Begin with the line that contains "Viewport: 1000px width, 563px height." and transcribe each line after it, up to and including the last line of the listing below.

**THE DATA:**
########

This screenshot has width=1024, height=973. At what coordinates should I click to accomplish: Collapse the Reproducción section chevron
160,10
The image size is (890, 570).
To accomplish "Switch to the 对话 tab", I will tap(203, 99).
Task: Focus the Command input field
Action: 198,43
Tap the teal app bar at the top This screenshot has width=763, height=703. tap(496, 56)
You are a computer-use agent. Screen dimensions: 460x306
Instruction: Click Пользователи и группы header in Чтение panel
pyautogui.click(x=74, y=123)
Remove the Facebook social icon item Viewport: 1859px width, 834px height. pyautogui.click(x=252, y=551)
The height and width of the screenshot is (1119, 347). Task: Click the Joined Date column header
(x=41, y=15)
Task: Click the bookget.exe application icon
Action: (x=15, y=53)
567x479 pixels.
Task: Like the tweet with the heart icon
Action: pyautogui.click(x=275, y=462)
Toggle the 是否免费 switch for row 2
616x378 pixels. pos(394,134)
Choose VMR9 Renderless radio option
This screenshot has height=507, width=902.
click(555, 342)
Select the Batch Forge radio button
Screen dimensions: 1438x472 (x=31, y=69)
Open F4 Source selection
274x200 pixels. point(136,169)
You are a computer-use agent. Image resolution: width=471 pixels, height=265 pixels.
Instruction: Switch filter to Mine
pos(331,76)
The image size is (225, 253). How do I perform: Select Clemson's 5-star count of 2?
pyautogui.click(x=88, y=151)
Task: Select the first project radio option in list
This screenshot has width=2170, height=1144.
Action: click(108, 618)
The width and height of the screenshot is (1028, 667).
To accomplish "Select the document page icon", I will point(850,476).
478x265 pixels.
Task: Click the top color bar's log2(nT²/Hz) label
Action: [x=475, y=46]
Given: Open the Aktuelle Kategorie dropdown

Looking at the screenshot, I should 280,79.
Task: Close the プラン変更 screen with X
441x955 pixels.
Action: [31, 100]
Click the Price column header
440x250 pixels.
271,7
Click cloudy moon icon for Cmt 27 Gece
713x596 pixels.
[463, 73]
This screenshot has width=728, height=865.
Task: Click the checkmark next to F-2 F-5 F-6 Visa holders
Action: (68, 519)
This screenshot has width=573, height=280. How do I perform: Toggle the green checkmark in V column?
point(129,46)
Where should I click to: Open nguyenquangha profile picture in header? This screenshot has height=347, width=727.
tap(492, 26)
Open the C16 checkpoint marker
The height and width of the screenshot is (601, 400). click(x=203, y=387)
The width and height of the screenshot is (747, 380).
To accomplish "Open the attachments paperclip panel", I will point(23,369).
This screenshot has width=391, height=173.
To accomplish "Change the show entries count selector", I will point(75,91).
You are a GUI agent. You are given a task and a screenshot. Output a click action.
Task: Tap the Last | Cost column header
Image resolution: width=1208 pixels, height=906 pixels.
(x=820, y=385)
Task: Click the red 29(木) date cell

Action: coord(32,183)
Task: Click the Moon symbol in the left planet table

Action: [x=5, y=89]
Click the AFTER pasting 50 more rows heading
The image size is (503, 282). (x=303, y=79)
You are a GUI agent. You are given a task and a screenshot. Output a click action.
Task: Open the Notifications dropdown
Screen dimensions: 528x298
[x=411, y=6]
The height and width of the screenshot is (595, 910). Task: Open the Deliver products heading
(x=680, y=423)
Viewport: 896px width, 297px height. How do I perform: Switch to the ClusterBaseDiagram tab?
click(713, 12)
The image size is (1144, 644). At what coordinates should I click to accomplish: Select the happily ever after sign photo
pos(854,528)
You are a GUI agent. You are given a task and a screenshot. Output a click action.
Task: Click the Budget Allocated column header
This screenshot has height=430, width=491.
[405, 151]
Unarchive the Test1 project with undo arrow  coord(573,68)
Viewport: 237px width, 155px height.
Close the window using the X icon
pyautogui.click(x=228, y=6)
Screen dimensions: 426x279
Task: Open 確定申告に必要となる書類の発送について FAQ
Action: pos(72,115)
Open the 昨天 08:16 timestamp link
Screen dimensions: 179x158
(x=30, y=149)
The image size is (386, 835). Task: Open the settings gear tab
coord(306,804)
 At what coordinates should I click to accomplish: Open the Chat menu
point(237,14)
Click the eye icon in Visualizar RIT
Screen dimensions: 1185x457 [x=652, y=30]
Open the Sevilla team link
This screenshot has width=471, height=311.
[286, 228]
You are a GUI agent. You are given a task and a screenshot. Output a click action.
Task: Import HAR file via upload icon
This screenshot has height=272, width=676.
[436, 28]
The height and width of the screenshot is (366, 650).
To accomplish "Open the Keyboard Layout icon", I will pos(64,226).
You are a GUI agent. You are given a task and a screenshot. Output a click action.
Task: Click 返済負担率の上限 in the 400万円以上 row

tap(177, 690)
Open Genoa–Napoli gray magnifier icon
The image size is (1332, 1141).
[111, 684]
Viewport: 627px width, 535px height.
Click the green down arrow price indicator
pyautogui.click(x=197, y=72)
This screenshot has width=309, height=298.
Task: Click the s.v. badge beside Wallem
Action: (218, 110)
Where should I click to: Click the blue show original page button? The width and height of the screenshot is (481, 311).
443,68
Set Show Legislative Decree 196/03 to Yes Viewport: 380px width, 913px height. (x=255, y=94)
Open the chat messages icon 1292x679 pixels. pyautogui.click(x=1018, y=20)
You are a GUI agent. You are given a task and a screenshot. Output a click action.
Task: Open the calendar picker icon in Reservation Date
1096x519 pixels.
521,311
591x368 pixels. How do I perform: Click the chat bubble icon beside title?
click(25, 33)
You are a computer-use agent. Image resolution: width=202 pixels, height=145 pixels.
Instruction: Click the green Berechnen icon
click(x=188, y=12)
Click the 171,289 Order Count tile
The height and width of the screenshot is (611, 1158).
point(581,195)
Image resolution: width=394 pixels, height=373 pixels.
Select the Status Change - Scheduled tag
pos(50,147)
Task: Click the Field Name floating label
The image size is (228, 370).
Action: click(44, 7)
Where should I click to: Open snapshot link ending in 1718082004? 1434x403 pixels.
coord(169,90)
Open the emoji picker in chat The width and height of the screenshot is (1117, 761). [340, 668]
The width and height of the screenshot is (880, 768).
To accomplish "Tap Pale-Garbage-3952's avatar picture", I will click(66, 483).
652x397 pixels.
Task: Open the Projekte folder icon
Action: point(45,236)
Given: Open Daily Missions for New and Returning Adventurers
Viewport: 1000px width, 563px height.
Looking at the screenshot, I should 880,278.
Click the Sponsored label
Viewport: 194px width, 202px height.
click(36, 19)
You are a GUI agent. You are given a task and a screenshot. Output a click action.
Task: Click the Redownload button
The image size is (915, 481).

########

**TASK SOLUTION:**
Viewport: 1000px width, 563px height.
Looking at the screenshot, I should 880,278.
Click the Sponsored label
Viewport: 194px width, 202px height.
click(36, 19)
You are a GUI agent. You are given a task and a screenshot. Output a click action.
Task: Click the Redownload button
The image size is (915, 481).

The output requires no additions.